===== Given passage =====

Matthew 21:12-17 | A House Of Prayer


A House Of Prayer

Matthew 21:12-17

Key Verse: 21:12

“Jesus entered the temple area and drove out all who were buying and selling there. He overturned the tables of the money changers and the benches of those selling doves.”

These were Jesus’ last days on earth as he entered his capital city in a very unusual way. Unlike all other kings in history, Jesus rode in to victory on a donkey! And instead of demonstrating God’s anger and retribution against a rebellious and renegade people, he rather humbled himself and sacrificed his life on a cross for the sins of all who put their faith in him. Jesus demonstrated God’s amazing grace to anyone who wants to be free from sin and return to God. But there’s something here that we ought to know. Jesus’ demonstration of God’s love and forgiveness doesn’t define all that Jesus had come to do for us. The Bible tells us that Jesus certainly came to us full of grace, but he also came to us full of truth (John 1:14). In other words, he bore two gifts for us, the gift of grace, and the gift of truth. And it’s very important that we know this. When we talk about Jesus coming to us full of the gift of grace, it usually means that he came prepared to forgive all our sins. But grace without truth is no more than sappy love, and we know that God isn’t a sappy grandfather who overlooks our offenses. Christ also came to us bearing the gift of truth. And that means Jesus came to shape our lives with the powerful and eternal truth which is the word of God.

Forgiveness alone usually spoils people, and makes them do worse things. It’s the truth that we learn from the word of God that has the power to discipline and purify our hearts from wrongdoing and shapes our lives to make us spiritual and godly in our thoughts and actions. Without the truth of God’s word working in our hearts and lives, none of us can become the godly person God invites to live and serve his kingdom. Those who talk only of forgiveness and grace, yet refuse to be shaped by the word of God often fall from grace and revert to their old sinful nature and habits. So, God did send Jesus to forgive our sins, but he also sent him to teach us God’s ways, and to discipline us for a godly life of faith and of holy service. Jesus clearly entered his city to forgive but he also did so to restore truth into our hearts and lives— which brings us to this very passage here! After the people welcomed him as their Savior King, Jesus entered the great Temple of God with a purpose to cleanse it. What he did seems bizarre to those who don’t know God. But to those who know what God’s love is all about, Jesus’ actions in the Temple absolutely reflected the truth Jesus brought with him. It tells us exactly what God wants from those who would receive his grace. And what God wants is to chase away from our hearts and lives anything that corrupts them with sin.

=====

Stated problem 1
According to the Matthew 21 devotional, why did Jesus need to bring the gift of truth as well as the gift of grace? Answer in one to three sentences.
Stated problem 2
Resume the Matthew 21 devotional, picking up right after its final sentence.
The items that follow can be set aside; nothing here depends on them.

===== Extracted information =====

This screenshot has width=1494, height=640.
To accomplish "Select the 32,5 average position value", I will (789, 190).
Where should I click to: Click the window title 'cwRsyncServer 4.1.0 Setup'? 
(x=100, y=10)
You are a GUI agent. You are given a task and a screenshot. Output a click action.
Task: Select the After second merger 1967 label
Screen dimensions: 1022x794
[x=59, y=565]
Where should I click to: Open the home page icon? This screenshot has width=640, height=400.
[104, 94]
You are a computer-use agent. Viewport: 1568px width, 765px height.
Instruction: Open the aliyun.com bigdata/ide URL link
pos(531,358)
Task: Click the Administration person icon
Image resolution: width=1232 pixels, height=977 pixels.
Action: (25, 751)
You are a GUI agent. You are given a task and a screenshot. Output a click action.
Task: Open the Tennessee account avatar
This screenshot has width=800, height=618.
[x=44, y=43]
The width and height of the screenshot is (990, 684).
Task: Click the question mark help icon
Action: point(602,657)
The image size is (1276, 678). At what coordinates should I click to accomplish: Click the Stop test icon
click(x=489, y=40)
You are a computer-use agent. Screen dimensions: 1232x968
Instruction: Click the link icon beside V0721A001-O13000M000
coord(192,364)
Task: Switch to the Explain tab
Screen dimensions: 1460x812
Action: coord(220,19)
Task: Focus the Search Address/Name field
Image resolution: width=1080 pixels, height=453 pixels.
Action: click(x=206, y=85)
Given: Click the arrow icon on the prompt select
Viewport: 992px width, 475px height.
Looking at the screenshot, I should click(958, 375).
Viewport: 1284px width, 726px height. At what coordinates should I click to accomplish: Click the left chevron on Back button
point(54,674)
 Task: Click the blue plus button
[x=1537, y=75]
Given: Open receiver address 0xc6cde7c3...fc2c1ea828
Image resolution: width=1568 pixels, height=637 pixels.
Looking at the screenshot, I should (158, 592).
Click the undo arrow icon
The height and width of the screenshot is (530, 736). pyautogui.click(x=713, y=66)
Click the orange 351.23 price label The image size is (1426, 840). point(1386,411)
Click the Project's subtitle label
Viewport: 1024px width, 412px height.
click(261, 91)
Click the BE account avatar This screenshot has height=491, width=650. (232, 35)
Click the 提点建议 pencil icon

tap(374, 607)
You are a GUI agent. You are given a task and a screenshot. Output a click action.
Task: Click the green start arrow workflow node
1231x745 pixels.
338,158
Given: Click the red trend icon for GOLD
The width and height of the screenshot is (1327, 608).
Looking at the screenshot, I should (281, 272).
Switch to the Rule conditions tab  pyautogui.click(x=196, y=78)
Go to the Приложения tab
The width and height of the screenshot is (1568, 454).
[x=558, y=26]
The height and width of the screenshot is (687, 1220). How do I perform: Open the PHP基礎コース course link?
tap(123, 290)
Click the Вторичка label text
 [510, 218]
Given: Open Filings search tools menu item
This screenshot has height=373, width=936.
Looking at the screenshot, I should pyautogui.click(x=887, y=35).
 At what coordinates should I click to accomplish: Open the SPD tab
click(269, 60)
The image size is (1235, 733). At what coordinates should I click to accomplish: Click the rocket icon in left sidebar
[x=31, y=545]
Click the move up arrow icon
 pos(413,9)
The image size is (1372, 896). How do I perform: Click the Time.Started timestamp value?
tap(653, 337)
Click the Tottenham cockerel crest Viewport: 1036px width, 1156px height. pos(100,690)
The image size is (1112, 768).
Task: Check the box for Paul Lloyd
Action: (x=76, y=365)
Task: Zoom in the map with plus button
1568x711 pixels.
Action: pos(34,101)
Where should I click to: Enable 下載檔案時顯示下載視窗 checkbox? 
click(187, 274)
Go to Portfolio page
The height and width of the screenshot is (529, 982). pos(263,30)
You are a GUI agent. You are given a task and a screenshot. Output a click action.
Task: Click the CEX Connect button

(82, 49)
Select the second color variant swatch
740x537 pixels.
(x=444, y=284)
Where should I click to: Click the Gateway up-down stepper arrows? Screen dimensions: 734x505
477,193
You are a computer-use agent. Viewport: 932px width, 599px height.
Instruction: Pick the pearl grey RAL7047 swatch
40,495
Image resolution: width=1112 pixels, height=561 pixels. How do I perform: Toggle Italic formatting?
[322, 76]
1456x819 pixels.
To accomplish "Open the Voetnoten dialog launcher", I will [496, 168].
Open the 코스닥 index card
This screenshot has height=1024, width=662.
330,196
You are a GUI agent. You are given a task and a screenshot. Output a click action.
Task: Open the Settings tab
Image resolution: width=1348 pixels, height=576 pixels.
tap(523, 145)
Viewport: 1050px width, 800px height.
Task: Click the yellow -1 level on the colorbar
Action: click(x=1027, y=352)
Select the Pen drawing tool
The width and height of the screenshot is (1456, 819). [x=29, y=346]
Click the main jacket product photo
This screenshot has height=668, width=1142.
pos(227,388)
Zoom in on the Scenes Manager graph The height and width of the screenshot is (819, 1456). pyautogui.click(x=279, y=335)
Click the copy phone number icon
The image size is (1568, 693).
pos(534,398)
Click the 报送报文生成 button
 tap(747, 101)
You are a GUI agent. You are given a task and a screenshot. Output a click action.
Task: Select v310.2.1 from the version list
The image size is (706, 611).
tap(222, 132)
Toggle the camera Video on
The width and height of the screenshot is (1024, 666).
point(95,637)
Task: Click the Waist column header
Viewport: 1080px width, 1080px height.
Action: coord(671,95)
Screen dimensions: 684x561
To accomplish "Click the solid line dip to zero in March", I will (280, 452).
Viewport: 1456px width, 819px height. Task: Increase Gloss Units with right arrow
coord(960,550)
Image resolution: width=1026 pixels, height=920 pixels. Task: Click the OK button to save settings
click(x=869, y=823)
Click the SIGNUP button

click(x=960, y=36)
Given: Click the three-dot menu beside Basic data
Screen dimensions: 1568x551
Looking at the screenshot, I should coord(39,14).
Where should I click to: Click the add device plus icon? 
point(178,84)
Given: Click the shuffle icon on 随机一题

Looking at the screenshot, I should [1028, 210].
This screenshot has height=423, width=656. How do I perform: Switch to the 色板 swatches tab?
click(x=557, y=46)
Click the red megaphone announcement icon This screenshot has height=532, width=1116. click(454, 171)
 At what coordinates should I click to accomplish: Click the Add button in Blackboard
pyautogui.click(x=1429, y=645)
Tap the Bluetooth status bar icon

=====

Output 1
Forgiveness alone tends to spoil people and lead them to do worse things, and grace without truth is only sappy love. The truth of God's word has the power to discipline and purify the heart and to shape a person into a godly life. Without it, those who speak only of grace often fall back into their old sinful nature and habits.

Output 2
Read verse 12. “Jesus entered the temple area and drove out all who were buying and selling there. He overturned the tables of the money changers and the benches of those selling doves.” To understand these events, we need to understand what the Temple of God stood for in history. When God liberated his people from slavery in Egypt, they travelled here and there until they got to the Promised Land. During that time, God had them build him a tent in which he might dwell as a symbol of his presence among them. Then after they reached the Promised Land, throughout all the generations they were there before the coming of Christ, God had them build him a Temple where he might continue to dwell among them.  And that’s how God’s people viewed their Temple; they looked at it with Emmanuel God faith— that is, God with us faith. But the Temple was a whole lot more to them than God’s presence. It was the center of life, the center of cultural, political and religious life. It was everything to them! And it was impossible to think of them apart from the Temple of God. And as long as they lived the godly lives God called them to live, then God was right there with them at his Temple. But whenever they rebelled against him, and abandoned his godly ways and followed the godless ways of the world, then God abandoned them and no longer was there with them.

This last of the temples built in history, the one called Herod’s temple was especially magnificent beyond description. And the Jews of Jesus’ time were so proud of their temple. Literally thousands of priests and teachers of the law performing their duties came in and went out of the temple every day. All kinds of people, men, women and children came to the temple night and day. Israel was under Roman occupation, but even the Romans left the Tempe of God alone without interfering with its function. It was a wondrous sanctuary for anyone seeking God. It was a home for God and his people. It was a bastion (a stronghold, a fortress) of holiness forewarning or daring anyone or anything to beware of trespassing. No one dared speak against it. Certainly no one dared desecrate, defile or dishonor the Temple of God. Even the great Roman powers and authorities knew better to leave the Temple alone. In brief, the Temple of God was untouchable and certainly indestructible.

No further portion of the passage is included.